Overview
This is a Phase 2, randomized, double-blind, placebo-controlled, multiple dose study to assess the safety, tolerability, and efficacy of JK07 in participants aged 18-85 with heart failure.
There will be 2 cohorts in this study:
Cohort 1: Heart failure (HF) participants with left ventricular ejection fraction (LVEF) of ≤ 40%.
Cohort 2: Heart failure (HF) participants with left ventricular ejection fraction (LVEF) > 40% and ≤ 65%.
Participants in both cohorts will be randomized into either low dose JK07, high dose JK07 or placebo.

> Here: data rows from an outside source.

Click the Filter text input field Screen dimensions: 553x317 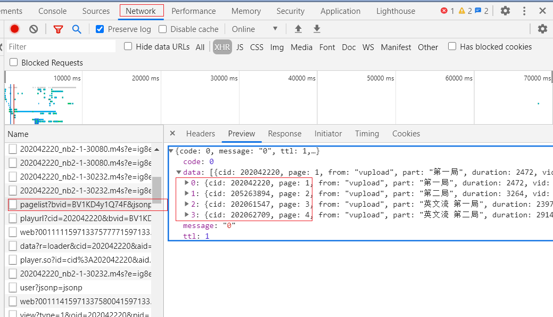(x=61, y=47)
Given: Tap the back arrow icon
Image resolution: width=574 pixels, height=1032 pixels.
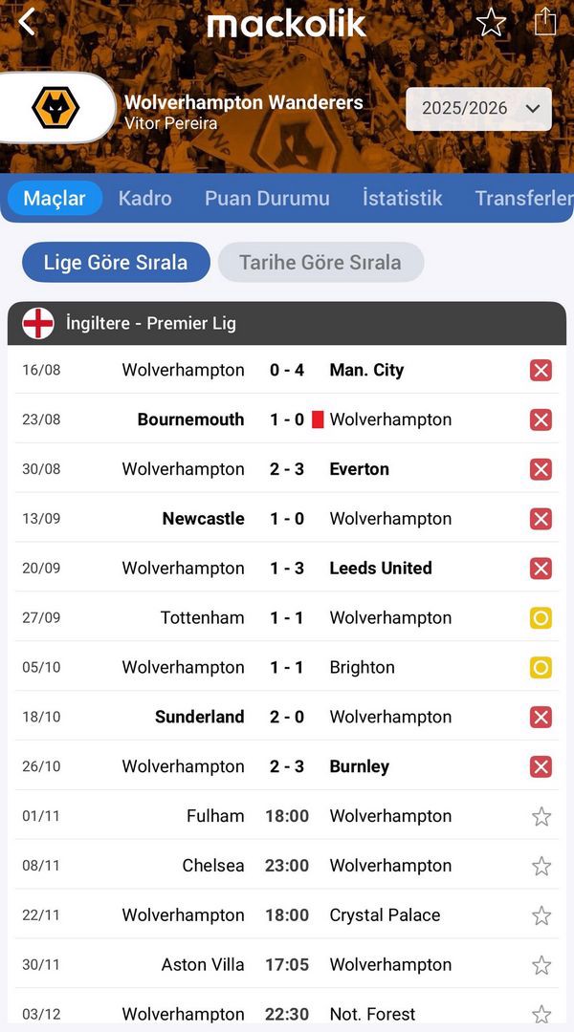Looking at the screenshot, I should pyautogui.click(x=27, y=21).
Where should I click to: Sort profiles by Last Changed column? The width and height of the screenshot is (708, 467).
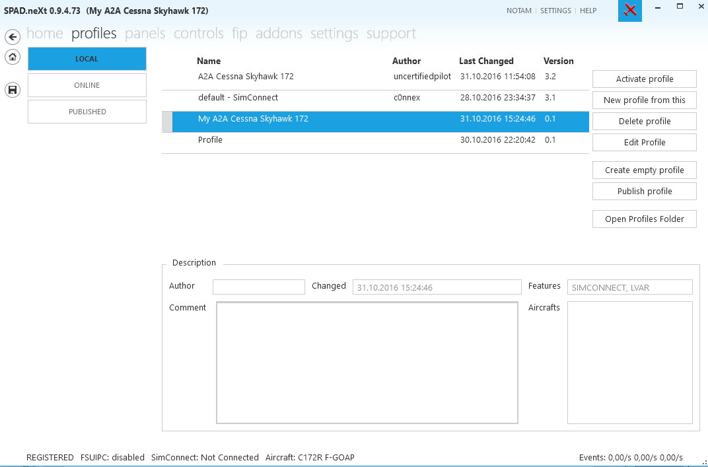click(x=486, y=61)
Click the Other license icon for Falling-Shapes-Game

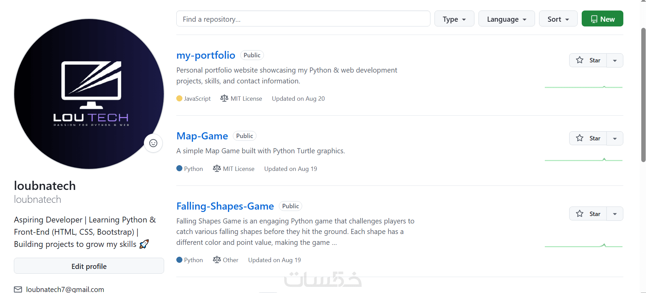pyautogui.click(x=217, y=260)
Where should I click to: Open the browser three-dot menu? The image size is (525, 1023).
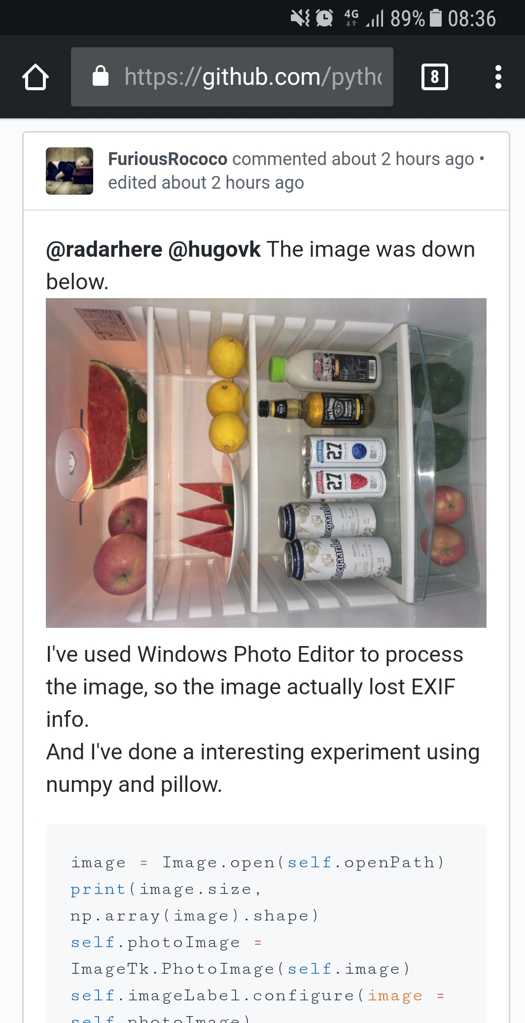498,77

Participants will have a 2:1 chance of receiving JK07 versus placebo.
Eligibility
Inclusion Criteria:
- Participants with New York Heart Association (NYHA) Class II-III.
- Cohort 1 - Left Ventricular Ejection Fraction (LVEF) ≤ 40%.
- Cohort 2 - Left Ventricular Ejection Fraction (LVEF) >40% and ≤ 65%, elevated N-terminal pro B-type natriuretic peptide (NT-proBNP) ≥ 600pg/mL and atrial fibrillation/flutter.
- Stable heart failure and on optimal medical therapy.
- Screening hemoglobin ≥ 9.0 g/dL.
Exclusion Criteria:
- Uncontrolled hypertension.
- Sustained systolic Blood Pressure (BP) < 90 mmHg and/or diastolic BP < 50 mmHg on at least 3 consecutive readings.
- Heart failure due to hypertrophic cardiomyopathy, restrictive and/or infiltrative cardiomyopathy, arrhythmogenic right ventricular dysplasia, Fabry disease, or Noonan syndrome with LV hypertrophy or a positive serum immunofixation result.
- Diagnosis of stress-induced (Takotsubo) cardiomyopathy, myocarditis, or peripartum cardiomyopathy.
- Diagnosis of chemotherapy- or radiation-induced cardiomyopathy.
- Diagnosed with stroke or Transient Ischemic Attack (TIA) within 12 weeks of screening.
- History of syncope within the last 12 weeks prior to screening or sustained ventricular tachycardia without an implantable cardioverter-defibrillator.
- Moderate or severe aortic and/or mitral valve stenosis.
- Medically documented unstable angina, acute coronary syndrome (e.g., myocardial infarction, troponin-positive with symptoms of angina or unstable angina) within the last 8 weeks prior to start of screening.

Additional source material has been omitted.